有期雇用で5年を超えて契約更新する人たちが、希望すれば無期雇用に転換できる、労働契約法18条の「無期転換申込権」が2018年4月から発生します。無期転換申込権が続々と発生し、無期転換の対象社員に向けた書類の整備や社内説明会などの対応に追われている企業も多いでしょう。
対象者450万人と推計される「無期転換ルール」ですが、無期転換前に雇用契約を更新しない「雇い止め」を不服として、契約社員などの有期契約労働者が勤務先を訴える裁判が相次いで報道されています。そこで無用な紛争を避けるにも、今回はこの「無期転換ルール」について、企業がいかなる対応をとるべきかを説明したいと思います。労使がそれぞれの立場から契約内容や条項をできる限り細かく検討し、雇い止めの条件についても明確に合意しておくことが必要です。
1.書籍や行政のパンフレットを確認する
無期転換制度についてはすでに多数の書籍が出ていて、行政からも以下のようなパンフレットが発行され、厚生労働省のWebサイト上でも入手できます。
(1)「有期労働契約の新しいルールができました 労働契約法改正のあらまし」
(2)「無期転換の準備、進めていますか? 〜有期契約労働者の円滑な無期転換のためのハンドブック」
(3)「高度専門職・継続雇用の高齢者に関する無期転換ルールの特例について」
また厚生労働省は、「有期契約労働者の無期転換ポータルサイト」を公開しており、上記のパンフレットにはない情報も記載されています。これらの情報・資料は、「無期転換ルール」への対応に当たっての前提知識となるので、必ず入手してください。
2.制度を理解せずに「規定例(ひな型)」をコピペする危険性
労働契約法18条の無期転換制度を検討する場合(1)無期転換申込権の発生要件(2)クーリング制度(3)有期特措法(「専門的知識等を有する有期雇用労働者等に関する特別措置法」)などの知識が前提となります。

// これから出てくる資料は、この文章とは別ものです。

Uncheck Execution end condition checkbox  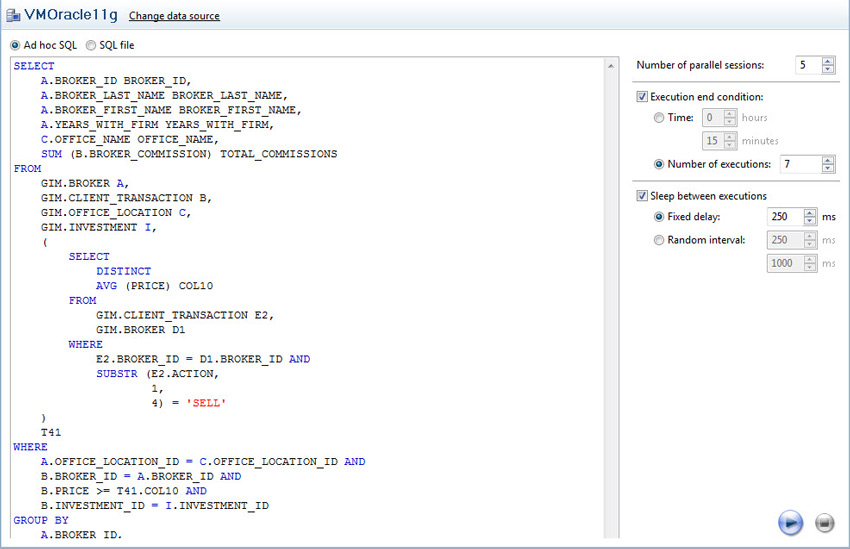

これらは労働契約法18条の条文や同法の施行通達(「労働契約法の施行について」)などでも説明されていますが、いきなり条文や施行通達を読んでも理解できないでしょう。そこで「1.書籍や行政のパンフレットを確認する」で紹介した厚生労働省のパンフレットを参考にして無期転換ルールをきちんと理解してください。
怖いのは「わが社ではすでに規定を設けているから大丈夫」と思っていても、実際に設けた規定が安易にインターネット上にある規定例(ひな型)をコピーしたものである場合、本来設けるべき規定が抜けているなど、そもそも規定の意味が分からず実際の運用面で支障をきたしてしまうことです。